ARTIKEL IV. SAMENLOOP MET DE WET BANENAFSPRAAK
Indien het bij koninklijke boodschap van 16 oktober 2023 ingediende voorstel van wet tot vereenvoudiging van de banenafspraak en de quotumregeling voor mensen met een arbeidsbeperking (Wet banenafspraak) (36 499) tot wet is of wordt verheven, en artikel 10 van die wet:
a. eerder in werking treedt of is getreden dan artikel II van deze wet, wordt in artikel II, onderdeel A, onderdeel vijf van deze wet «als bedoeld in artikel 38b van de Wet financiering sociale verzekeringen, of met arbeidsbeperkten worden gelijkgesteld als bedoeld in artikel 38f, vijfde lid, van die wet,» vervangen door «als bedoeld in artikel 2 van de Wet banenafspraak».
b. later in werking treedt dan artikel II van deze wet, komt artikel 10 van die wet als volgt te luiden:
Artikel 10 Wijziging van de Wijziging van de Wet allocatie arbeidskrachten door intermediairs
In de artikelen 8, zevende lid, onderdeel b, en 8a, negende lid, onderdeel b, van de Wet allocatie arbeidskrachten door intermediairs wordt «als bedoeld in artikel 38b van de Wet financiering sociale verzekeringen, of met arbeidsbeperkten worden gelijkgesteld als bedoeld in artikel 38f, vijfde lid, van die wet,» vervangen door «als bedoeld in artikel 2 van de Wet banenafspraak,».

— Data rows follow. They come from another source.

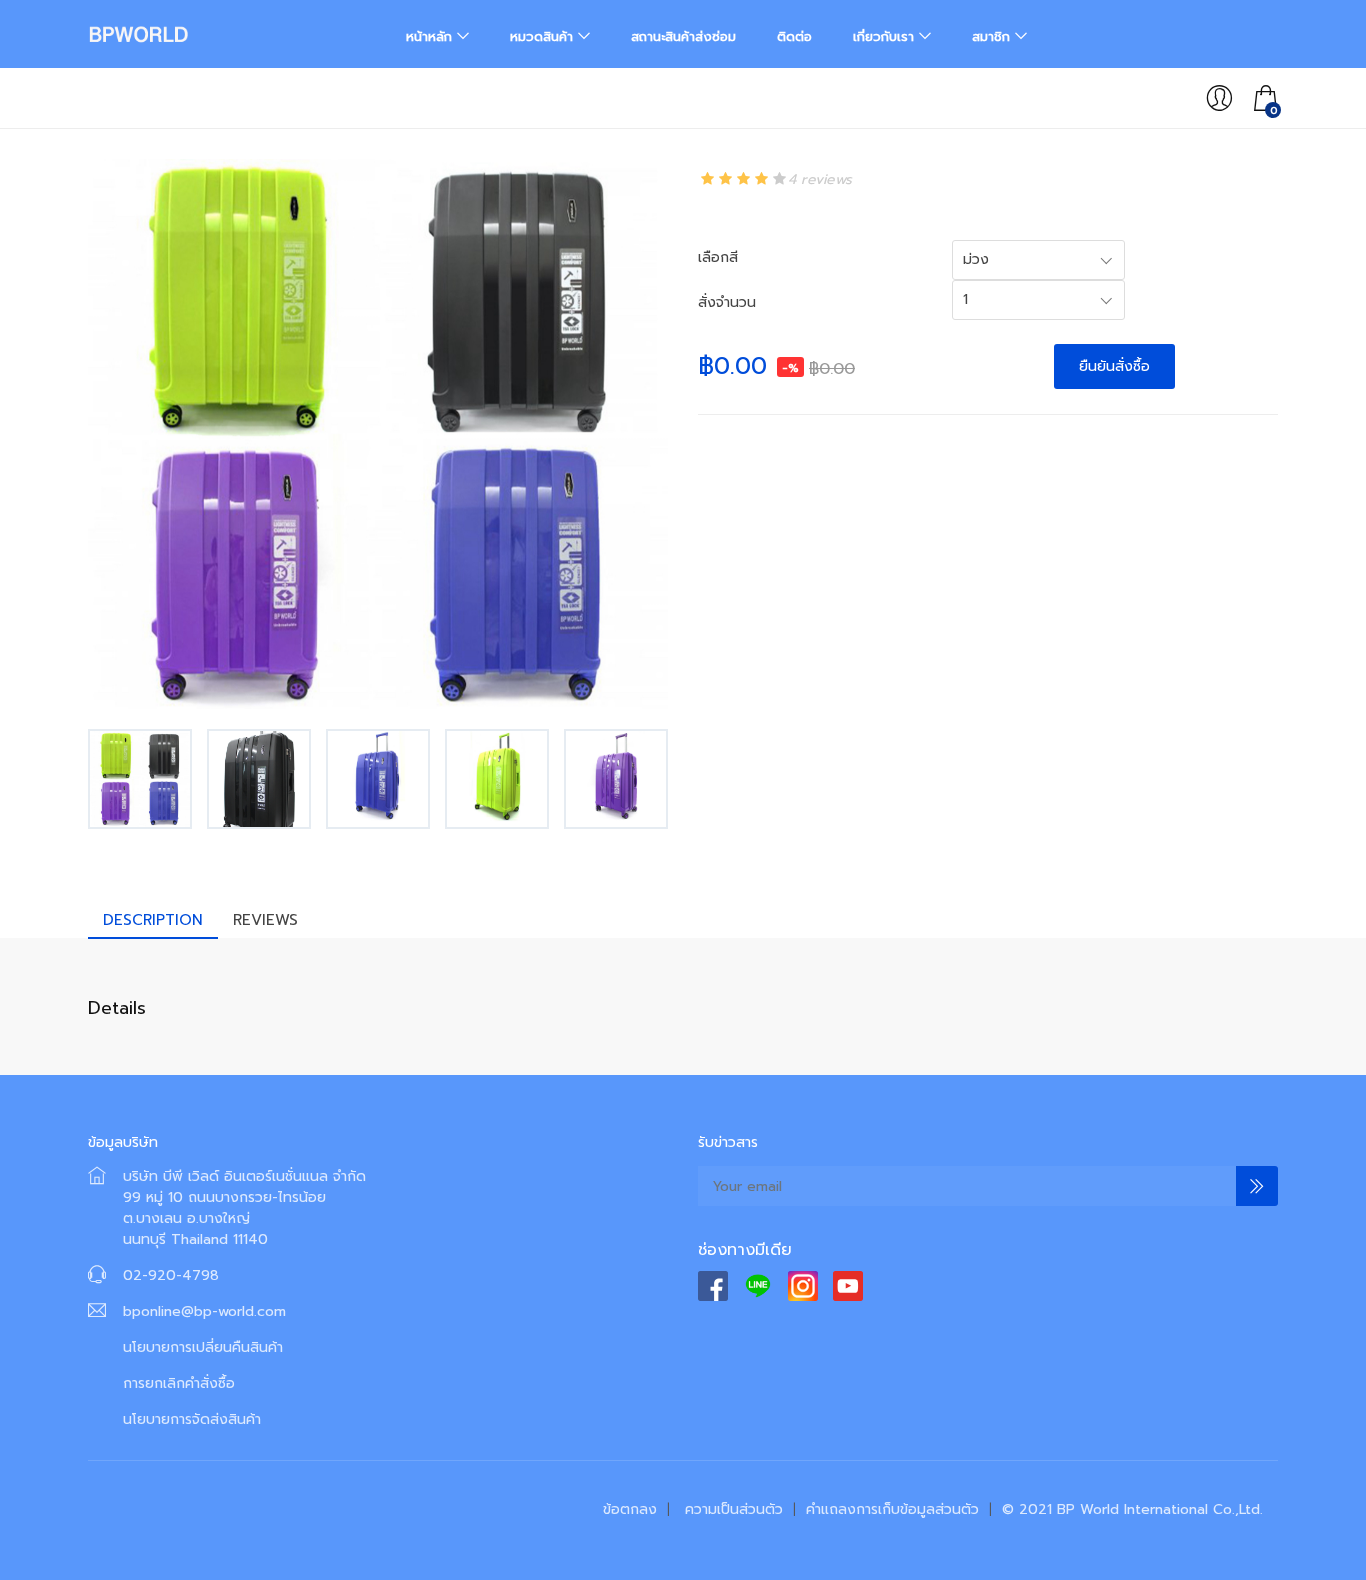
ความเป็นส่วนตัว (734, 1509)
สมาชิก (991, 36)
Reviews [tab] (265, 920)
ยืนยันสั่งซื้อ (1114, 366)
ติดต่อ (794, 36)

ARTIKEL V. WIJZIGING VAN DE OVERGANGSWET NIEUW BURGERLIJK WETBOEK
Na artikel 227 wordt een artikel ingevoegd, luidende:
Artikel 228
1. Indien op het tijdstip van inwerkingtreding van artikel I, onderdelen D, E, F en Q, van de Wet meer zekerheid flexwerkers een arbeidsovereenkomst bestaat die kwalificeert als oproepovereenkomst als bedoeld in artikel 628a, negende en tiende lid, van Boek 7 van het Burgerlijk Wetboek, zoals dat luidde onmiddellijk voorafgaand aan dat tijdstip, geldt deze arbeidsovereenkomst met ingang van datzelfde tijdstip als een arbeidsovereenkomst als bedoeld in artikel 628ab, eerste lid, van Boek 7 van het Burgerlijk Wetboek, tenzij op het tijdstip van inwerkingtreding:
a. het op grond van de artikelen 628ac, vierde, zesde of achtste lid, van Boek 7 van het Burgerlijk Wetboek in samenhang gelezen met het eerste lid van dat artikel, dan wel artikel 691, zevende lid, van Boek 7 van het Burgerlijk Wetboek, is toegestaan om af te wijken van artikel 628, eerste lid, of 628aa, eerste of tweede lid, van Boek 7 van het Burgerlijk Wetboek; of
b. de arbeidsovereenkomst voldoet aan de voorwaarden van artikel 628ab, eerste lid en tweede lid, onderdeel a, van Boek 7 van het Burgerlijk Wetboek.
2. Voor arbeidsovereenkomsten die op grond van het eerste lid komen te gelden als arbeidsovereenkomst in de zin van artikel 628ab van Boek 7 van het Burgerlijk Wetboek, doet de werkgever voor de toepassing van artikel 628ab, vijfde lid, van Boek 7 van het Burgerlijk Wetboek, voor het eerst een aanbod 12 maanden na het tijdstip van inwerkingtreding van de in het eerste lid genoemde onderdelen.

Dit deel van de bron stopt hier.